Biden está armando os grupos de extrema-direita ucraniana, com protagonismo na “Revolução Laranja” de 2005 e na “Euromaidan” de 2014, que derrubou o presidente ucraniano pró Rússia. O perigo é esses grupos paramilitares – como o Batalhão Azov – cumprir a ameaça de voltar as armas contra o atual presidente ucraniano, se Volodymyr fizer alguma concessão às pretensões de Putin.
No outro campo estão as repúblicas separatistas interessadas numa invasão de tropas russas para se afirmarem como país independente. Mas isso não é do interesse de Putin. A continuidade da guerra civil impede a Ucrânia de se integrar na OTAN, pelas normas do tratado.
A Rússia é um país de grandes enxadristas. Putin está dando demonstrações de que entende do jogo ao assumir tanto a postura de falcão como de pombo, combinando a força com a diplomacia.
Como observou a especialista Oksana Antonenko, diretora da consultoria britânica Control Risk, o presidente russo pode estar dizendo a verdade quando afirma não pretender invadir a Ucrânia. Poderia manter suas tropas por meses nas fronteiras ucranianas, apostando na divisão dos países da OTAN, aliados dos EUA.
Esse é o pior dos mundos para Biden, pois teria de enfrentar as eleições americanas de novembro em meio à prolongada crise ucraniana. O risco é o de ficar isolado, externa e internamente.
Há muito jogo a ser jogado. A realização da segunda reunião, nos próximos dias, do Grupo Contato da Normandia – constituído pela Alemanha, França, Rússia e Ucrânia – pode abrir uma vereda para a solução diplomática, como a alcançada em 2014 ao promover o acordo de Minsk.
Relembrando o epílogo da crise dos mísseis em Cuba, por meio de um acordo costurado secretamente, o primeiro-ministro soviético Nikita Kruschev retirou seus artefatos de Cuba e os Estados Unidos, seis meses depois, retiraram seus mísseis da Turquia, além de terem assumido o compromisso de não invadir a ilha.
É possível que o exercício da diplomacia, inclusive a secreta, encontre uma saída.

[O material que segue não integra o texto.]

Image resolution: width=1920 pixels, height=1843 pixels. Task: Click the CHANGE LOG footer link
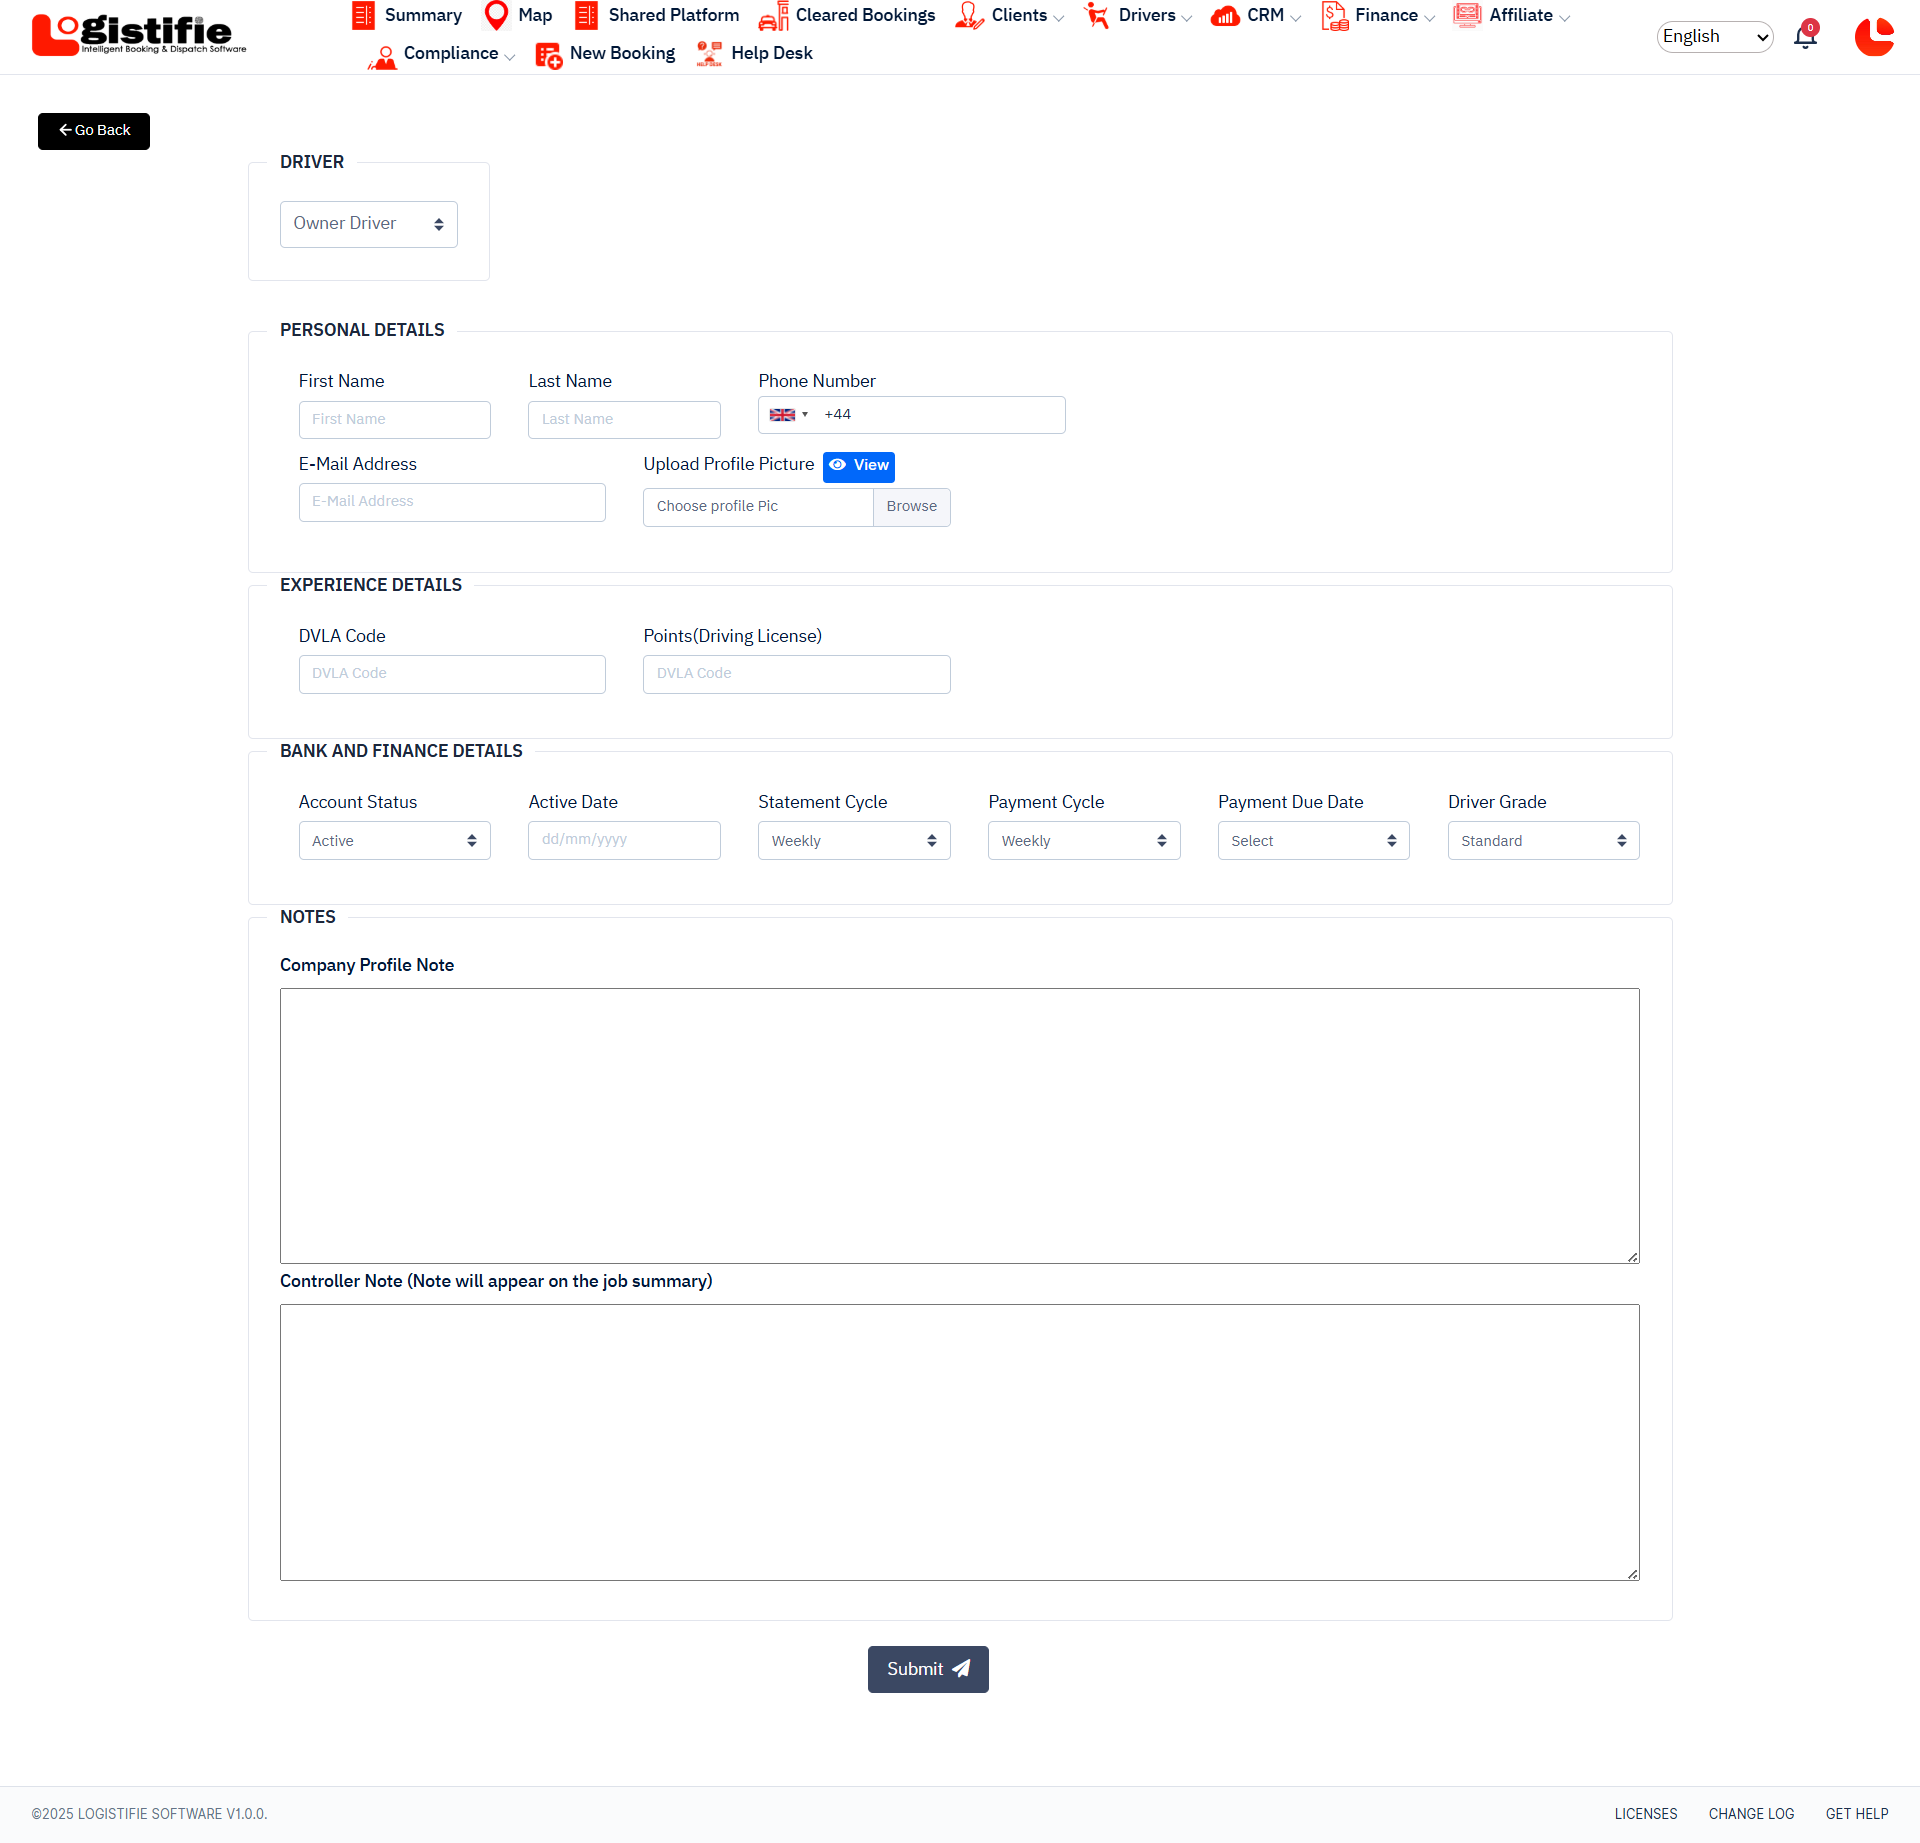[x=1751, y=1814]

Ela também poderá ser viabilizada pela Organização de Segurança e Cooperação da Europa. A OTAN, como um resquício da guerra-fria, pode não ser o fórum adequado para o entendimento.
Fora isso, resta a não-solução, ou seja, a guerra.
Hubert Alquéres é membro da Academia Paulista de Educação, do Conselho Diretor do Instituto Mauá de Tecnologia e diretor do Colégio Bandeirantes.